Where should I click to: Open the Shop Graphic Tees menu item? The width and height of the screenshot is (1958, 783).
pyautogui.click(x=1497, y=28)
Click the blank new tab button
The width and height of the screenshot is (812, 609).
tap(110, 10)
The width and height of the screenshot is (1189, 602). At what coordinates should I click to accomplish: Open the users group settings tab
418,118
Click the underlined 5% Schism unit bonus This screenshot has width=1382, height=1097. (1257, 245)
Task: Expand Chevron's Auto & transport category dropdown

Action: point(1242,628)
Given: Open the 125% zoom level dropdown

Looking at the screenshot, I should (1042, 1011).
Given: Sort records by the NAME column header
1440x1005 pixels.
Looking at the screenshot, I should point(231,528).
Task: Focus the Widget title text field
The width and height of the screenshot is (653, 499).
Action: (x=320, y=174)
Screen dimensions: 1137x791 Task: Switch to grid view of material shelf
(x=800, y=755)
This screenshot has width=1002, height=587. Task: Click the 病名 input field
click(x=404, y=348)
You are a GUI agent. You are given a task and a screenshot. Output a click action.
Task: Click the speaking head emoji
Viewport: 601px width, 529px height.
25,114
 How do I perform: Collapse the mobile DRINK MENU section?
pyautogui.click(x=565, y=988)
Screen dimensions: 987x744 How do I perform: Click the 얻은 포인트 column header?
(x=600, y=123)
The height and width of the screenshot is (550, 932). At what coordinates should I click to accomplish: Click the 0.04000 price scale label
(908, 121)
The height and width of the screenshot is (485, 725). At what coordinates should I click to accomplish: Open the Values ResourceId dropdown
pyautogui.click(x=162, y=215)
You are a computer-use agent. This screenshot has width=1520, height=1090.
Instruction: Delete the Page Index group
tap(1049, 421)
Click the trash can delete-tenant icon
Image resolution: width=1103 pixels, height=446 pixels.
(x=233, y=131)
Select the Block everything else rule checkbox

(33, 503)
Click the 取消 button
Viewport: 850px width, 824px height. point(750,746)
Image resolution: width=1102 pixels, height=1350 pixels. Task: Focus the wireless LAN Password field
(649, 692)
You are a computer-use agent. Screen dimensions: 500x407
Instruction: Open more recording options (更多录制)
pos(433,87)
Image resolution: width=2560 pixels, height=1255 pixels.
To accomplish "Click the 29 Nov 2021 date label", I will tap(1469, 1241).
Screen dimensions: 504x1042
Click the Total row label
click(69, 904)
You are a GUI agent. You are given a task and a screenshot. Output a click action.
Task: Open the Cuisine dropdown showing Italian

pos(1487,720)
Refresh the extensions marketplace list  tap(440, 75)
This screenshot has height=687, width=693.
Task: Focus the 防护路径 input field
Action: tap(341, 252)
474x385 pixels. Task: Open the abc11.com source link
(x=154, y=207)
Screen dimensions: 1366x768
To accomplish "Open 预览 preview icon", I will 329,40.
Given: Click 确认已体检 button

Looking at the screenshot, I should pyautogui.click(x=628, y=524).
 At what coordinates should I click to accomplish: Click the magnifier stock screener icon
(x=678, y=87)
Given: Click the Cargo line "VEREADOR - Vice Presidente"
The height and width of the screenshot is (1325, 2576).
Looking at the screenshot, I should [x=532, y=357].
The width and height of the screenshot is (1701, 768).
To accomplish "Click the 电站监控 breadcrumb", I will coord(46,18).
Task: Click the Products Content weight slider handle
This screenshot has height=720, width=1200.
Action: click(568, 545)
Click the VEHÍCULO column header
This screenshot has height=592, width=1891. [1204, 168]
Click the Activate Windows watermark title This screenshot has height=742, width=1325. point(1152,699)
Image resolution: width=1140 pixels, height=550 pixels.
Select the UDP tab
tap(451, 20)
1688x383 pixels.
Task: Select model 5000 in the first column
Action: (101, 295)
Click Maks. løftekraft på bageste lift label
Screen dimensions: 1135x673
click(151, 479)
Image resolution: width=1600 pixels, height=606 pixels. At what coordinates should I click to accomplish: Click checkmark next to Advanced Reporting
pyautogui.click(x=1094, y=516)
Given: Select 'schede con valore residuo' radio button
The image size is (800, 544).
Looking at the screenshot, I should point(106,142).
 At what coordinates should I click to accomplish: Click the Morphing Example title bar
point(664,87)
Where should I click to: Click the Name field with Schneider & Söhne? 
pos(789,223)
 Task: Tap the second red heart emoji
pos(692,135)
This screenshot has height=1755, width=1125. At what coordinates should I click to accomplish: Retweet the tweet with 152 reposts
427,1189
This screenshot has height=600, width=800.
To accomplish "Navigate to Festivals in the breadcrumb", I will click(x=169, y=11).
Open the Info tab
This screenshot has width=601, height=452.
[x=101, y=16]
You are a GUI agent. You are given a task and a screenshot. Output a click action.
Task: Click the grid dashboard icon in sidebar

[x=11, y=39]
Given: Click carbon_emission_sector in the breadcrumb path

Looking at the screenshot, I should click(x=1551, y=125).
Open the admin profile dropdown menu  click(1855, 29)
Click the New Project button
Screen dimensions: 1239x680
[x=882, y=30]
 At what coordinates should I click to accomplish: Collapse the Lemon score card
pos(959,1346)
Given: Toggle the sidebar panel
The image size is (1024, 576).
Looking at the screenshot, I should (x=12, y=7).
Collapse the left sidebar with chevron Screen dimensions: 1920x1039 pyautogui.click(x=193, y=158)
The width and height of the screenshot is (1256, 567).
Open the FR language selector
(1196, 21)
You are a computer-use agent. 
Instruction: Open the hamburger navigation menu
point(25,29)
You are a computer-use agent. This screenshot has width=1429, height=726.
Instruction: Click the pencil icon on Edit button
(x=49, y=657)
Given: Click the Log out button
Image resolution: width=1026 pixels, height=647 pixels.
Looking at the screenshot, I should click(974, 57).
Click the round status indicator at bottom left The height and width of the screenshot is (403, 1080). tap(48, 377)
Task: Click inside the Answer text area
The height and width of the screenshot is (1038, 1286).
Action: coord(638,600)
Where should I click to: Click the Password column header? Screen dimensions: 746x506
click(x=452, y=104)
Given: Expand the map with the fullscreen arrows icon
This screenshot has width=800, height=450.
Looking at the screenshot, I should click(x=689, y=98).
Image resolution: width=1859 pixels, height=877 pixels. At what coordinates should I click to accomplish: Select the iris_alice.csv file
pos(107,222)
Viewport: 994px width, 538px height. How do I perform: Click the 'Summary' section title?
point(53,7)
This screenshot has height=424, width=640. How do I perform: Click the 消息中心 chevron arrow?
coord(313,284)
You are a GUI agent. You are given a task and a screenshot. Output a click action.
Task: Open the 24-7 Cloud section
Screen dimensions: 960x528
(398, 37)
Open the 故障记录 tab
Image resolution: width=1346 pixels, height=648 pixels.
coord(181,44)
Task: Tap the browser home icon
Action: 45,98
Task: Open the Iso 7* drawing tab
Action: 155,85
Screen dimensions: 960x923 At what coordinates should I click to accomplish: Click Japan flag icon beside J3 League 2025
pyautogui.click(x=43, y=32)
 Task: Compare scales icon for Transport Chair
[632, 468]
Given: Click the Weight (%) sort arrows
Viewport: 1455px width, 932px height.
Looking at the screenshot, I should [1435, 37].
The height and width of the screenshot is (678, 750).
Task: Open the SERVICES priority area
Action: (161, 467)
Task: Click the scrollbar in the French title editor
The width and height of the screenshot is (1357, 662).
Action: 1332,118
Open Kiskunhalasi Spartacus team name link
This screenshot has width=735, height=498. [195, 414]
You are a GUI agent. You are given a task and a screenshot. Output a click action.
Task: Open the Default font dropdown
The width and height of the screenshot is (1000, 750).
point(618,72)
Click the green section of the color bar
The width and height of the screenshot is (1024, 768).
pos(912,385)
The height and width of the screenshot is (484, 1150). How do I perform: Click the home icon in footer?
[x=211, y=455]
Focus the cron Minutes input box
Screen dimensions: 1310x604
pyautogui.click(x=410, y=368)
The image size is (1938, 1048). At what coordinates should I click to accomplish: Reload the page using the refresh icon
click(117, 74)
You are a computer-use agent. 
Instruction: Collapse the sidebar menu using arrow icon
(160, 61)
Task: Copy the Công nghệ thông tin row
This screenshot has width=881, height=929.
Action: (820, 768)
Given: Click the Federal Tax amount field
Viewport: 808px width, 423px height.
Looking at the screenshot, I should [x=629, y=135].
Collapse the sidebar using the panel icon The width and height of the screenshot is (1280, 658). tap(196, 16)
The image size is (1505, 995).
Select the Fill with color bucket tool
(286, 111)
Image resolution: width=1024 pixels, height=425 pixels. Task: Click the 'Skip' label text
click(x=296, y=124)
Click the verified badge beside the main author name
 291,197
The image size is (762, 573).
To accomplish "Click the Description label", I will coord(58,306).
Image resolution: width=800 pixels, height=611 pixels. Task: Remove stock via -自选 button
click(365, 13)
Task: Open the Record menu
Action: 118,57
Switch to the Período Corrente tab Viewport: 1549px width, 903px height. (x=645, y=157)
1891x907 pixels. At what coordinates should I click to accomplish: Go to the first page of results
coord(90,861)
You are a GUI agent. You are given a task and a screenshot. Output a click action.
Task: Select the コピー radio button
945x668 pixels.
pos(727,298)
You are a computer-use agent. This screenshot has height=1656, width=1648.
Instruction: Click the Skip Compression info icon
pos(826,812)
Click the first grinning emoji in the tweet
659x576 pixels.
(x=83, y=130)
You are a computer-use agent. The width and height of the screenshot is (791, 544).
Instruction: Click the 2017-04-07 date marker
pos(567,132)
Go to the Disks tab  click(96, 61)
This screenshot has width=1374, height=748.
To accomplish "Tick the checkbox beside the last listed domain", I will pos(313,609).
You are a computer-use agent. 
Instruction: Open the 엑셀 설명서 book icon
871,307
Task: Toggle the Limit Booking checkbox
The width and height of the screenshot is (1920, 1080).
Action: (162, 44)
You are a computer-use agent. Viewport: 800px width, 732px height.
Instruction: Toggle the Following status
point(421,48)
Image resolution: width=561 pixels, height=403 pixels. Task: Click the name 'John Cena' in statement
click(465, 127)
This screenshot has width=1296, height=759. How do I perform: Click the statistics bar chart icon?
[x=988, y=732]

—————

Aim of the task: Please reproduce exactly the lines above, beginning with the first and ending with the line that contains "Task: Focus the Widget title text field", and include nothing outside that range.

Exercise output:
Where should I click to: Open the Shop Graphic Tees menu item? The width and height of the screenshot is (1958, 783).
pyautogui.click(x=1497, y=28)
Click the blank new tab button
The width and height of the screenshot is (812, 609).
tap(110, 10)
The width and height of the screenshot is (1189, 602). At what coordinates should I click to accomplish: Open the users group settings tab
418,118
Click the underlined 5% Schism unit bonus This screenshot has width=1382, height=1097. (1257, 245)
Task: Expand Chevron's Auto & transport category dropdown

Action: point(1242,628)
Given: Open the 125% zoom level dropdown

Looking at the screenshot, I should (1042, 1011).
Given: Sort records by the NAME column header
1440x1005 pixels.
Looking at the screenshot, I should point(231,528).
Task: Focus the Widget title text field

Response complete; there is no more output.